I've never run a 6509, but Steve Gray ( sjgray ) answered some of my questions over in the 6509 lookalike thread.

What we want -- or at least what I want -- is a 16 MB space. What the 6509 gives you is a pair of IO registers, then 65,534 bytes, then the same pair of IO registers, then 65,534 bytes, then the same pair of IO registers....

OK, so we lose 512 bytes out of the overall 16M -- not a problem in itself. But the space is all broken up into pieces! There's no easy way to code an application that uses a big data structure -- like, say, an array of 20 or 30 elements, each of them 40K in size. Or maybe you're doing digital audio, and want to hold a stream of 90,000 or 190,000 bytes in memory. An '816 can easily hold and address a big array like that, as can my KK computer. But on 6509 the same application would be much harder (or impossible) to write.

The solution I'd try is to make the IO registers appear or not depending on the instruction and addressing mode that generates the bus access. Most instruction/mode combinations would see the registers, but bus accesses caused by $B1 and $91 would not. Maybe the 6509 already does it this way, but indications are that it doesn't. They came so close!

ETA: the fix seems tolerably easy for us to include, and it doesn't break compatibility with CBM-II programs. Even though MOS didn't include it, we could.

-- Jeff

_________________
In 1988 my 65C02 got six new registers and 44 new full-speed instructions!
https://laughtonelectronics.com/Arcana/ ... mmary.html

I like that idea, too! But we still have the other problem to solve. Can you think of a way that the circuit could find out (or be told) whether...

• a 6510 program is running, and accesses to 0000 & 0001 need to have 6510 behavior, or...
• a 6509 program is running, and accesses to 0000 & 0001 need to have 6509 behavior ??

_________________
In 1988 my 65C02 got six new registers and 44 new full-speed instructions!
https://laughtonelectronics.com/Arcana/ ... mmary.html

idea
RAM extension is based on the Commodore C64.
Here it is very easy for the bus access cycle to determine whether it is to be i / o (D000-DFFF) or RAM (D000 -dfff)

________________________

Stated exercise 1:
In the forum thread on the 6509's memory layout, which two opcodes would not see the IO registers under the proposed fix?
Stated exercise 2:
Write the next part of the forum thread on the 6509's memory layout, following on from its final post.

Dataset section:
________________________

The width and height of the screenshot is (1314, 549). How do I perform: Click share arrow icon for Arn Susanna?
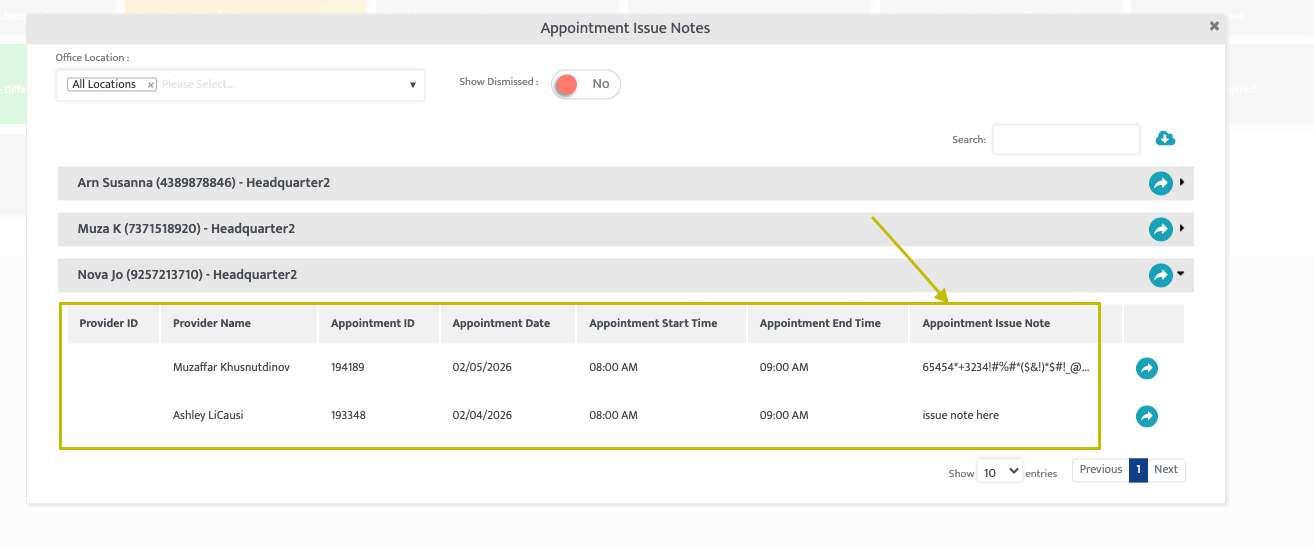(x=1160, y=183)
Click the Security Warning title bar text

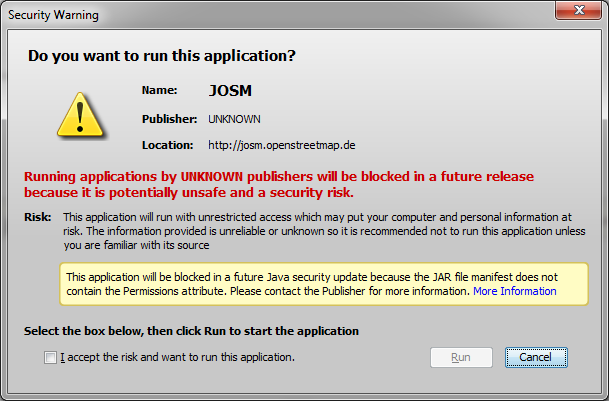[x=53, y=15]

________________________

Reply 1:
$B1 and $91.

Reply 2:
1. 6502 used (can be CPLD)
2. apply the 2 modes for one processor compatible with 6510 and the second just like 6509
3. In 6510 mode, the CPU registers are saved $ 00 and $ 01

4. In the "like6509" registers with $ 00 and $ 01 actually put in the i / o c64 (eg. $ Dx00 and $ dx01) and the addresses $ 00 and $ 01 to have the RAM.
5. NOP instruction could be used as a prefix (this should facilitate the decoding)
Areas $d000-$dfff ( i/o or RAM) swap dynamically depending on the CPU mode, the prefix and the bank in which the program.
and so
NOP ($ B1 or $ 91) as well as 6509 (banks switchable) (D000 - DFFF - RAM)
xxx <> NOP ($ b1 or $ 91) as in 6502 within the same bank, (D000 - DFFF -RAM)

other commands (lda, sta ... )preceded by a NOP access to i / o D000-DFFF
without prefix NOP access to the RAM in the D000-DFFF

EDIT
Why not ?

grzeg, I'm confused about one thing. (OK, several things! -- because I don't know much about Commodore machines.) But I thought you wanted to run 6509 CBM-II programs. Would you modify them to include the prefix?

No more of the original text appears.